C-Trace: An Open-Source RISC-V Trace Encoder and its Ecosystem
2026-06-10 , Poster Island B

Embedded tracing is essential for validating reliability, optimizing performance, and debugging complex embedded software. Despite rapid innovation in the RISC-V ecosystem, open and interoperable trace solutions have remained limited. C-Trace, developed in the context of the European TRISTAN project , addresses this gap with an open-source trace encoder and an extensible ecosystem approach. C-Trace introduces a modular trace-encoder architecture designed for efficient, continuous “live” observation. Beyond standard program-flow tracing, it supports hardware-assisted instrumentation that can automatically emit trace messages on access to selected control/status registers (CSRs) or on configurable watchpoints. This enables trace streams that carry richer runtime context (e.g., program counter, timestamps, direct data, and selected performance counters) and can support application use cases such as worst-case execution time (WCET) estimation, timing optimization, test-case prioritization, and integration-level coverage measurement.
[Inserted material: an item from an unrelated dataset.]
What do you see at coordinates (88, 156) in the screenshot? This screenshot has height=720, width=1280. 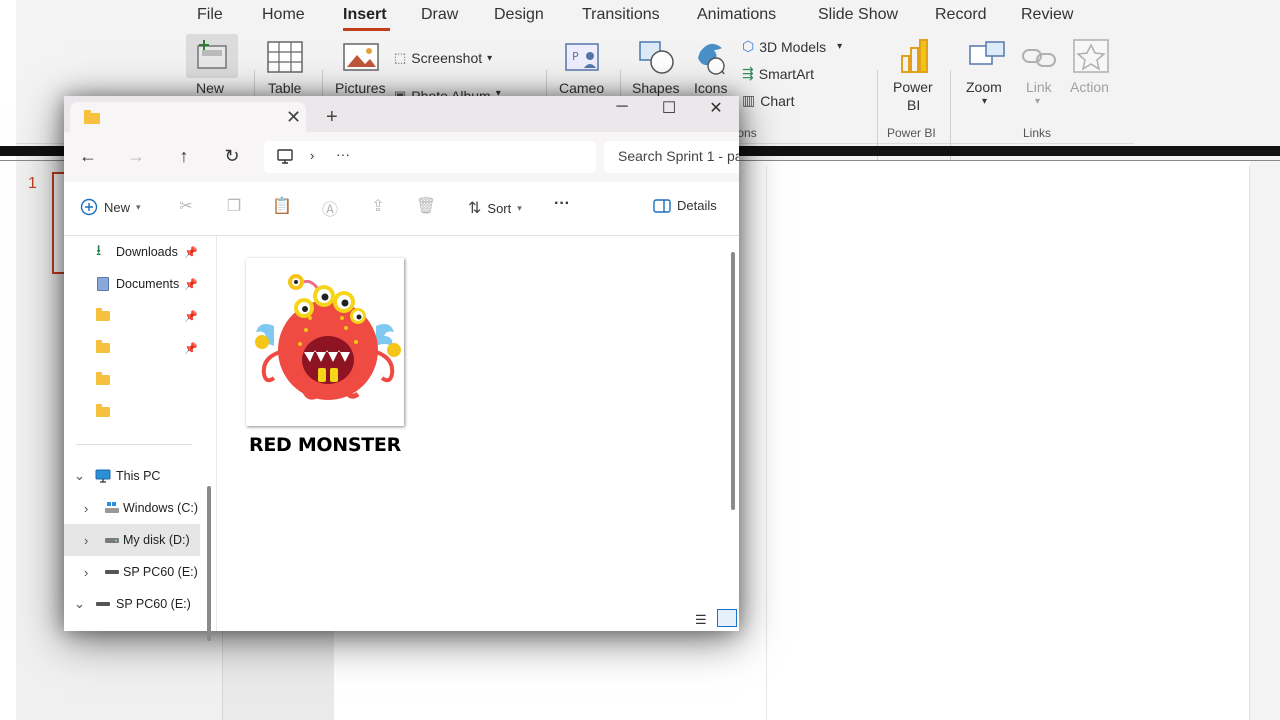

In addition to off-chip export, C-Trace can forward trace-triggered events internally to an on-chip CPU, enabling watchdog, runtime verification, or control-flow integrity (CFI) checking functionality. Finally, C-Trace is provided under a dual-licensing model (CERN-OHL-S and a non-copyleft commercial option) to balance open collaboration with industrial IP needs.

Simon Wegener completed his Master’s degree in computer science at the University of Saarland. He joined AbsInt in 2011, specializing in static analysis of binary code. Since then, he has contributed to a multitude of German and European research projects and authored or co-authored a number of peer-reviewed publications on timing analysis for safety-critical embedded systems. As part of TRISTAN, and together with five project partners, he worked on a tracing ecosystem for RISC-V.